In continuation of our search for new bioactive secondary metabolites from Bacillus cereus associated with entomopathogenic nematode (EPN), three cyclic
dipeptides (CDPs), cyclo(L-Leu-D-Arg) (1), cyclo(2-hydroxy-Pro-L-Leu) (2), and cyclo(L-Val-L-Pro) (3) were purified from the
ethyl acetate extract of B. cereus. The chemical structure of the compounds was identified by 1D, 2D NMR and HR-ESI-MS. Cyclo(L-Leu-D-Arg) recorded best antifungal activity and the highest activity was recorded against Cryptococcus neoformans (1 μg/mL), which is better than the standard
antifungal agent amphotericin B. MTT (3-(4,5-dimethylthiazol-2-yl)-2,5-diphenyltetrazolium bromide) assay was used for finding cell proliferation inhibition and cyclo(L-Leu-D-Arg) recorded significant activity against
breast cancer cell line (MDAM-B231) (IC50 value: 25 μM) and the three cyclic
dipeptides recorded no toxicity against normal human cell (fore skin (FS) normal fibroblast) up to 50 μM except cyclo(L-Val-L-Pro). Cyclo(L-Leu-D-Arg) induced significant morphological changes and DNA fragmentation associated with apoptosis in MDAM-B231 cells by
acridine orange/
ethidium bromide staining and flow cytometry analysis. Out of three cyclic
dipeptides tested only cyclo(2-hydroxy-Pro-L-Leu) recorded significant
antioxidant activity.
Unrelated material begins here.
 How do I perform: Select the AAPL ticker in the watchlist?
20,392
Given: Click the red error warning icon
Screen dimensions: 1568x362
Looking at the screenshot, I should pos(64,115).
The
hydroxyl radical scavenging activity of cyclo(2-hydroxy-Pro-L-Leu) is greater than
BHA, the standard
antioxidant agent. Cyclo(L-Leu-D-Arg) was isolated for the first time from a natural source with a d-
arginine residue. To the best of our knowledge, this is the first time that the bioactivity of the isolated cyclic
dipeptides is reported against medically important fungi and
cancer cells. This study is a significant contribution to the knowledge of cyclo(L-Leu-D-Arg) from B. cereus as potential sources of new drugs in the pharmacological industry, especially as potent antifungal and
anticancer agent.